Victor Wembanyama has a passion for drawing
Wembanyama likes to sketch in his free time. Look at this horse!
Who are Victor Wembanyama’s parents?
Wembanyama’s mother is Élodie de Fautereau, a 6’3 former player and current coach. ESPN once wrote: “His mother was described as the ‘Kendrick Perkins of women’s basketball in France” for her tough mentality as a 6-3 big.’ His father is Felix Wembanyama, a 6’6 former long jumper in France. He has a younger brother Oscar and an older sister Eve, who also plays basketball.
What is Victor Wembanyama’s age?
Wembanyama was born in west suburban Paris on Jan. 4, 2004.
How tall is Victor Wembanyama?
Wembanyama is listed at 7’2, but it’s possible he’s actually taller than that. Here’s a photo of him standing next to 7’4 Purdue center Zach Edey and Chet Holmgren at the FIBA U19 World Cup. He really might be 7’5.

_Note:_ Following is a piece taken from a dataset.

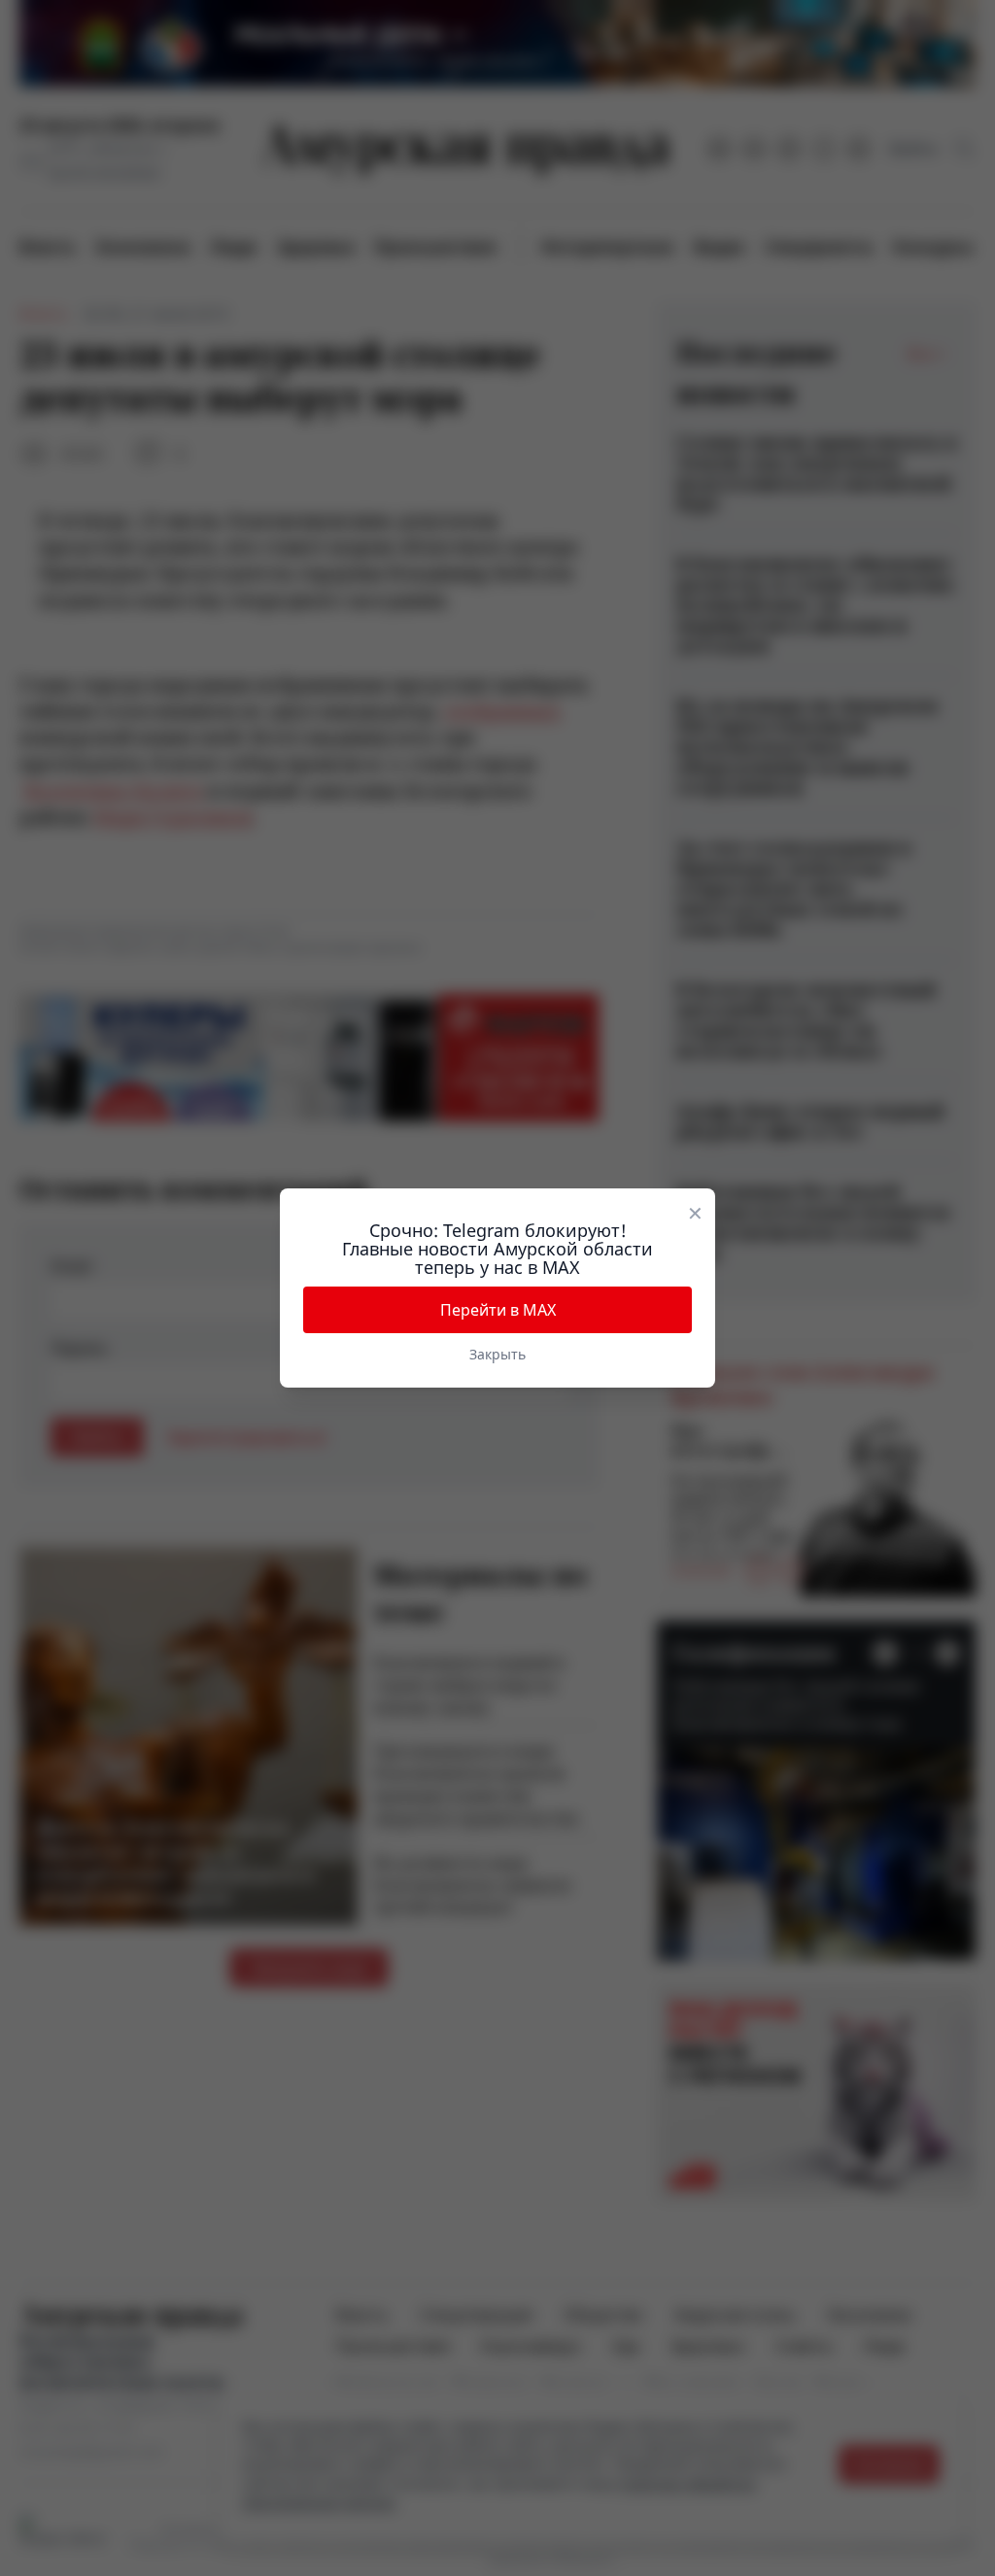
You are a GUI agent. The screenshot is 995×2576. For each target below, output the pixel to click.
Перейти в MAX (498, 1310)
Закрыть (497, 1354)
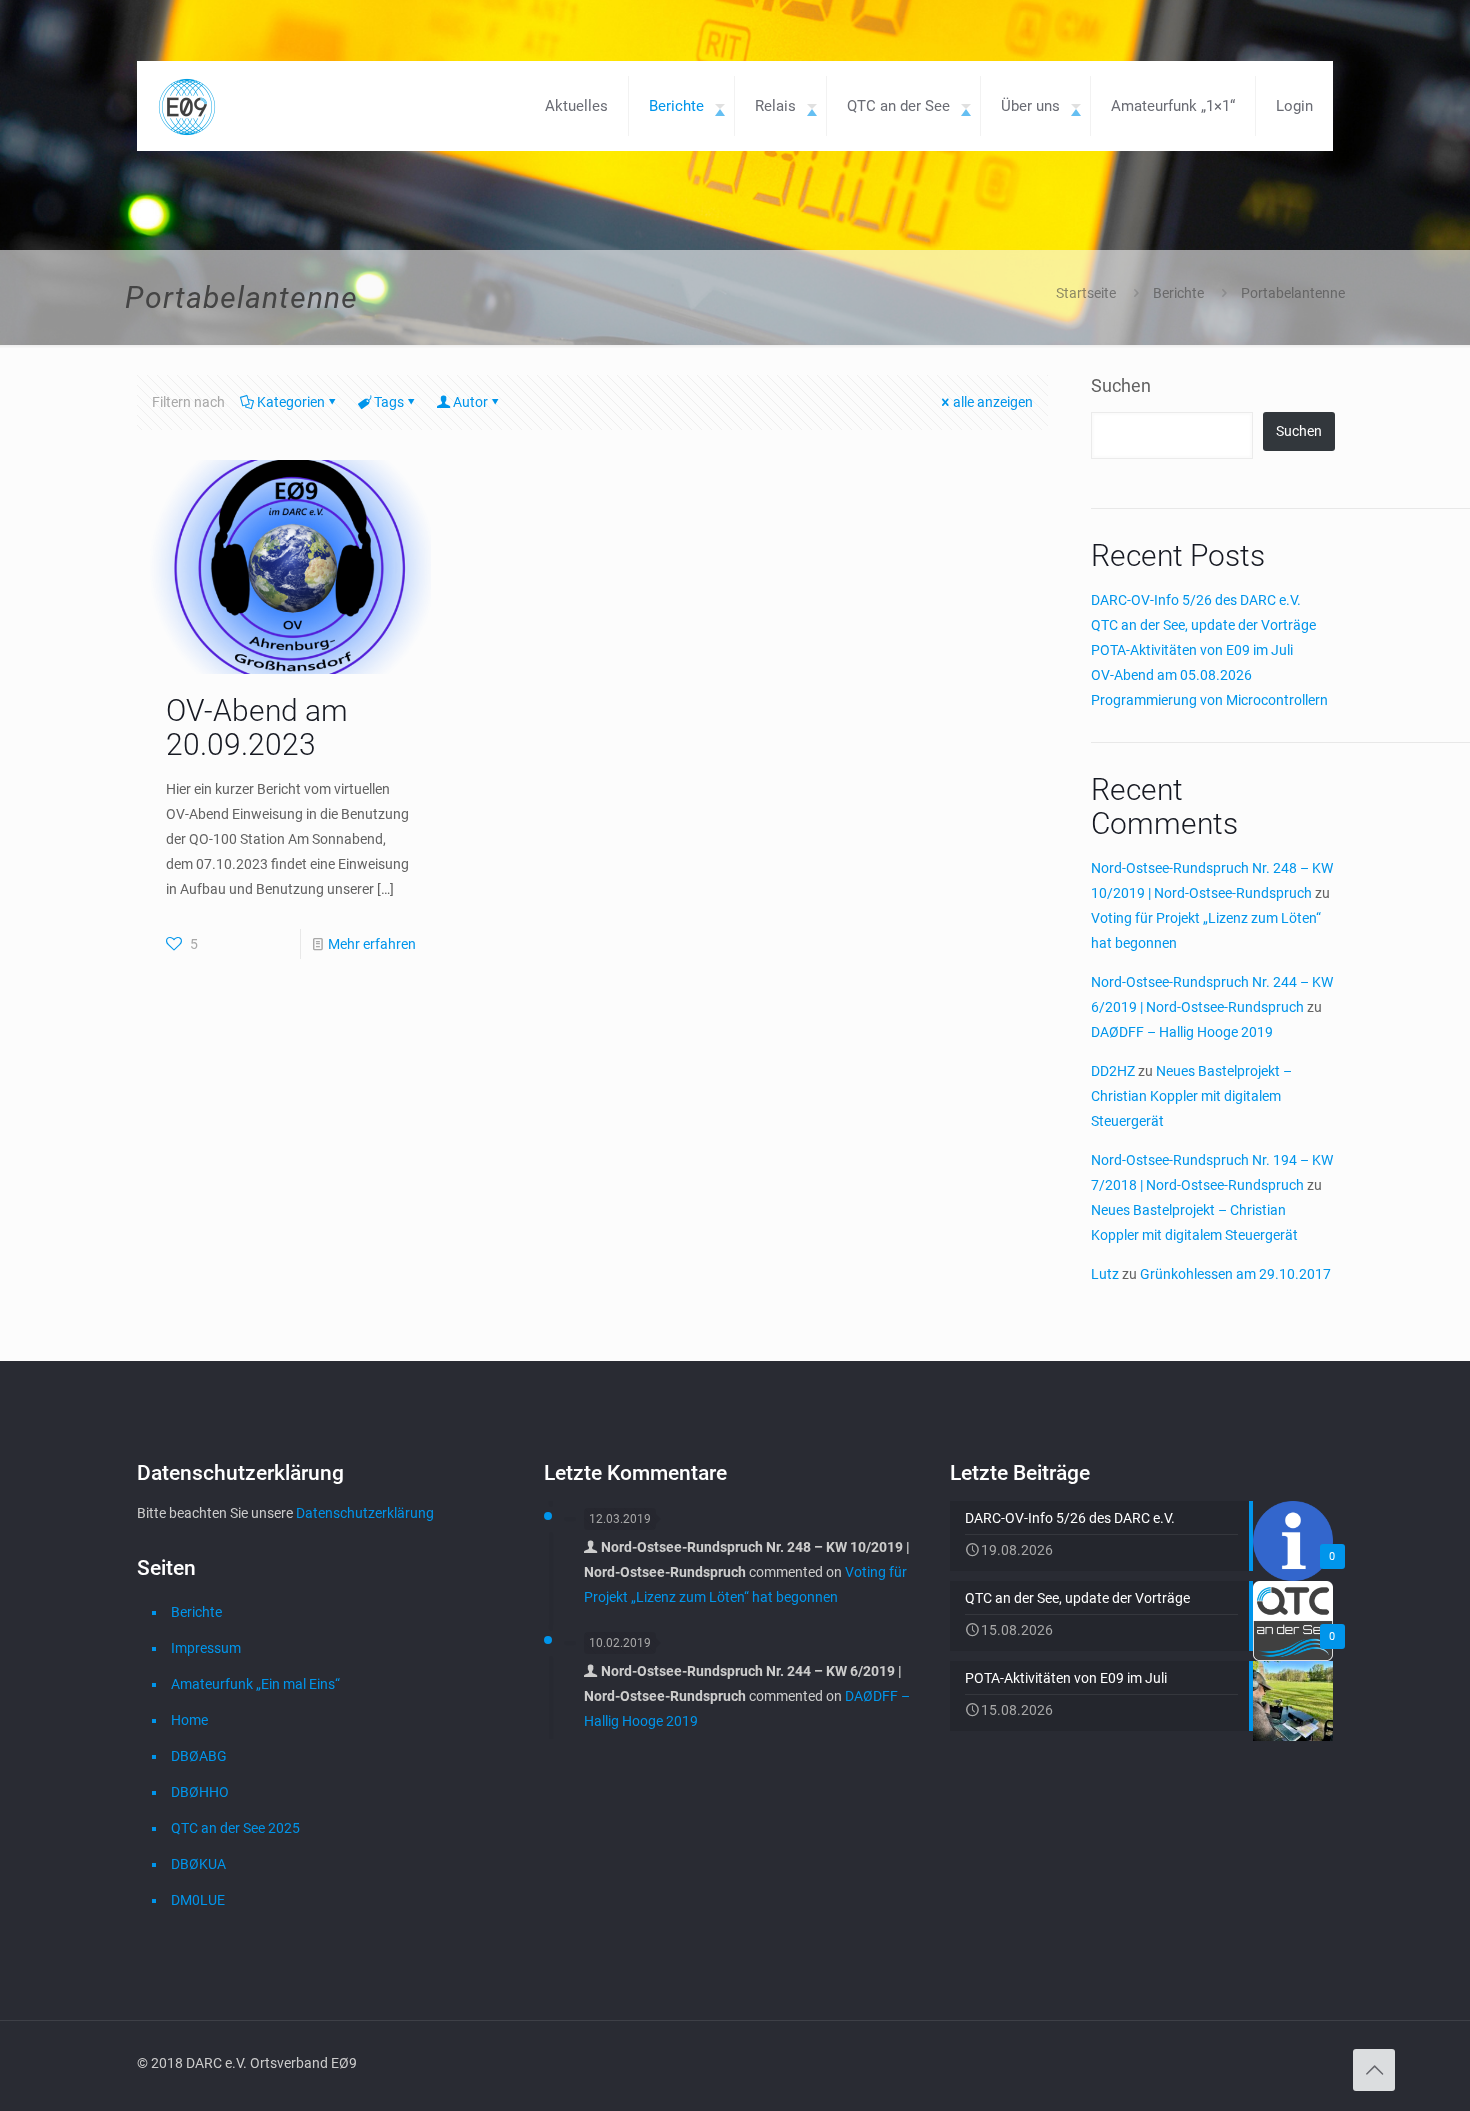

Personally I think Victor might be a legit 7’5
Jovic on the far left is 6’11, Zach Edey on the left is around 7’4 and Ivey and Chet are 6,4 and 7,0 tall. Brings the question to why is he not listed at 7’5? pic.twitter.com/tfmmTdoO6X
— Pistons Draft talk (@happypistonfan) June 17, 2022
Victor Wembanyama injury history
Wembanyama has had several injuries in his young career. His season ended on June 3 after what’s been reported as a psoas injury. It was his third injury of the season. He also suffered a small fracture of his finger in Nov., and then had a stress fracture in his fibula that cost him two months starting to Dec.
The 2023 NBA Draft is impressive at the top, but Victor Wembanyama is the no-brainer top prospect
G League Ignite guard Scoot Henderson has the talent to be a No. 1 overall pick in any given NBA Draft. We also love the Thompson twins — Amen and Ausar — playing in Overtime Elite. But barring something crazy, Wembanyama is going to be the top pick in 2023.
No 18-year-old can be considered a sure thing to become a future NBA superstar, but Wembanyama certainly appears headed that way if he can stay healthy and continue developing. He’ll need to add strength, cut down on his fouls, maintain progressing as a shooter, and prove he can play through physicality. But the early signs are in place: Victor Wembanyama really is that special.